Antífonas Oh, Linda Henke, pintura pastel, estilo contemporáneo.
M. Maureen McCabe, OCSO[1]
¡Cómo amaron el Adviento nuestros Padres y Madres Cistercienses! Todas las promesas se cumplen, todos los tipos se muestran claramente, todos los sueños se realizan en Cristo Jesús, la Palabra hecha carne. He pensado que este año que sería bueno mirar a las “Antífonas Oh” a través de los ojos de una de nuestras más litúrgicas madres cistercienses: santa Gertrudis.
17 de diciembre: O Sapientia
¡Oh Sabiduría que brotaste de los labios del Altísimo, abarcando del uno al otro confín de la tierra y ordenándolo todo con firmeza y suavidad, ven y muéstranos el camino de la salvación![2].
El Señor le pidió a santa Gertrudis que escribiera un libro, un libro sobre la verdadera profundidad de su sabiduría, sobre lo que es más divino en el amor divino. ¿Y qué es lo más divino? Es una ternura llena del divino deseo, la ternura dentro de la misericordia. En latín: “pietas”. En griego, es el “plagna” dentro del “eleos”. San Lucas capta esto en una de las líneas de su Benedictus: «Por la entrañable misericordia de nuestro Dios (Lc 1,78). No simplemente misericordia, sino misericordiosa ternura, una misericordia personificada en Jesús y su modo afectuoso de responder a nuestras necesidades. En este contexto, miremos a la sabiduría a través de los ojos de Gertrudis y escuchemos su oración:
«¡Oh Amor sabio!, tu sentencia es el alivio de los desgraciados […] Pones fin a la miseria universal con la obra gloriosa de tu misericordia […]. Mira, ¡oh Sabiduría!, ya se ha abierto tu bodega llena de misericordia. Mírame a mí, la acusada, que está afuera, a la puerta de tu amor. Llena los andrajos de mi indigencia con la bendición de tus dulzuras. Ante ti se halla la copa vacía de mi deseo[3]. Que se abra la cerradura de tu plenitud […] ¡Oh Amor sabio!, cubre y oculta toda mi iniquidad. Suple toda mi negligencia, por mi Jesús que se abandonó libremente a tu voluntad» (Ejercicio VII, LE 183-184)[4].

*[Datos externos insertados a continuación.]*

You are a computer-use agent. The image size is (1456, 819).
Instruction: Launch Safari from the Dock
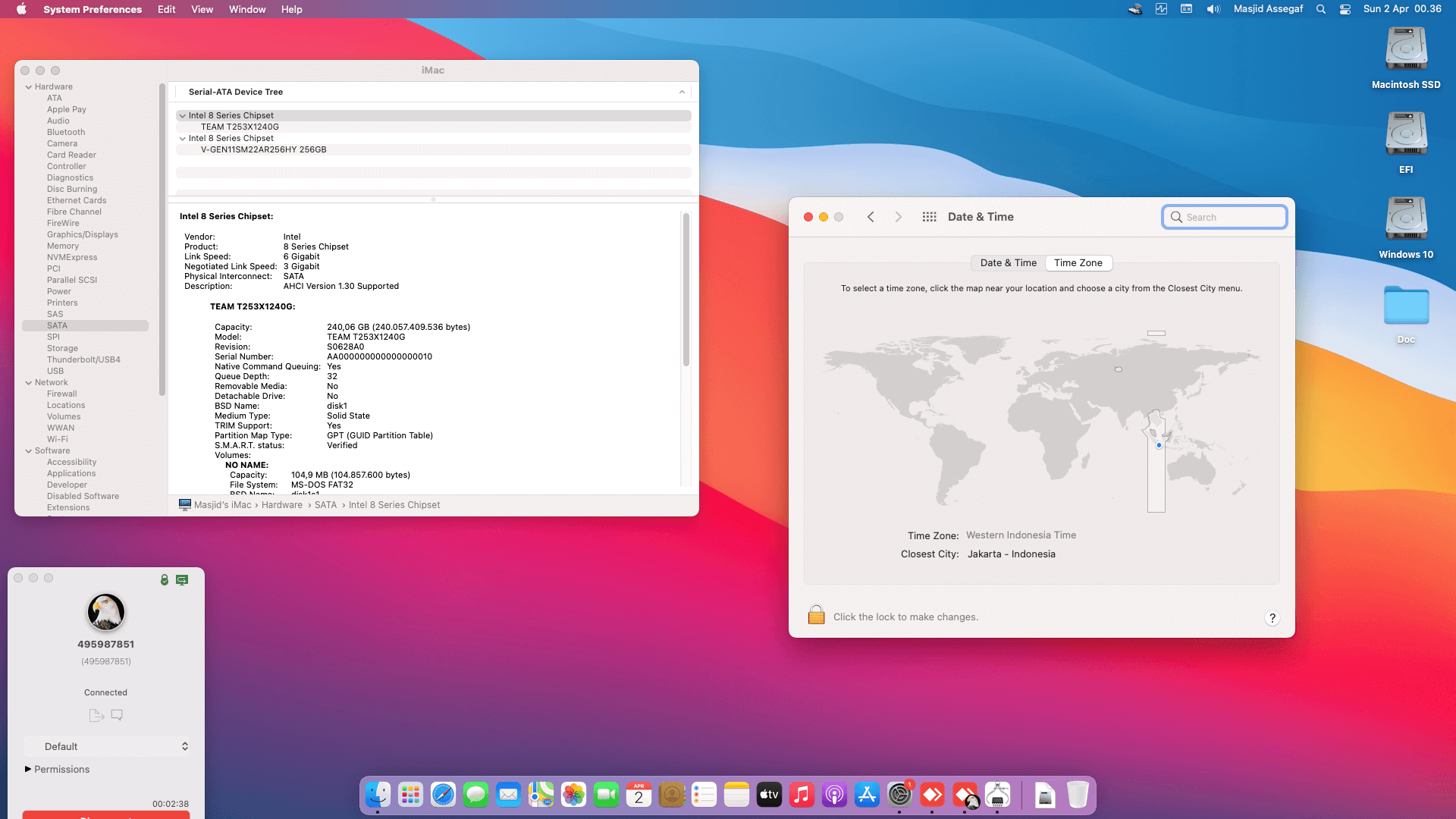pyautogui.click(x=443, y=795)
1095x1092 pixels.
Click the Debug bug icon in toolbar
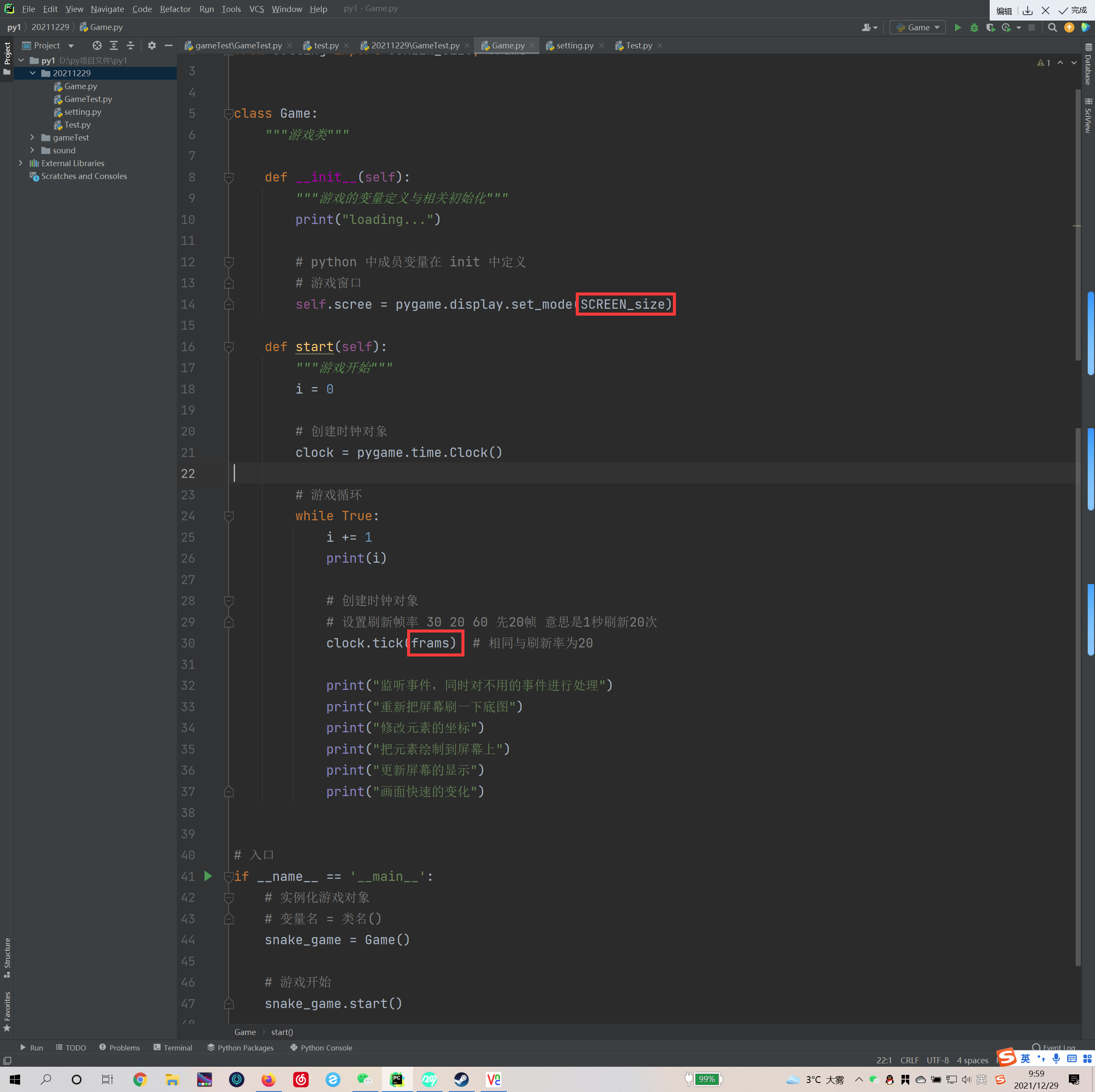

Confiemos, con Gertrudis, en que la puerta del amor sabio está ya abierta para nosotros antes de que llamemos a ella. Jesús, nuestra sabiduría, mira hacia nosotros con amorosa bondad, listo para darnos toda la sabiduría que necesitamos para vivir cada día.
18 de diciembre: O Adonai
¡Oh Adonai, Pastor de la casa de Israel, que te apareciste a Moisés en la zarza ardiente y en el Sinaí le diste tu ley, ven y líbranos con el poder de tu brazo!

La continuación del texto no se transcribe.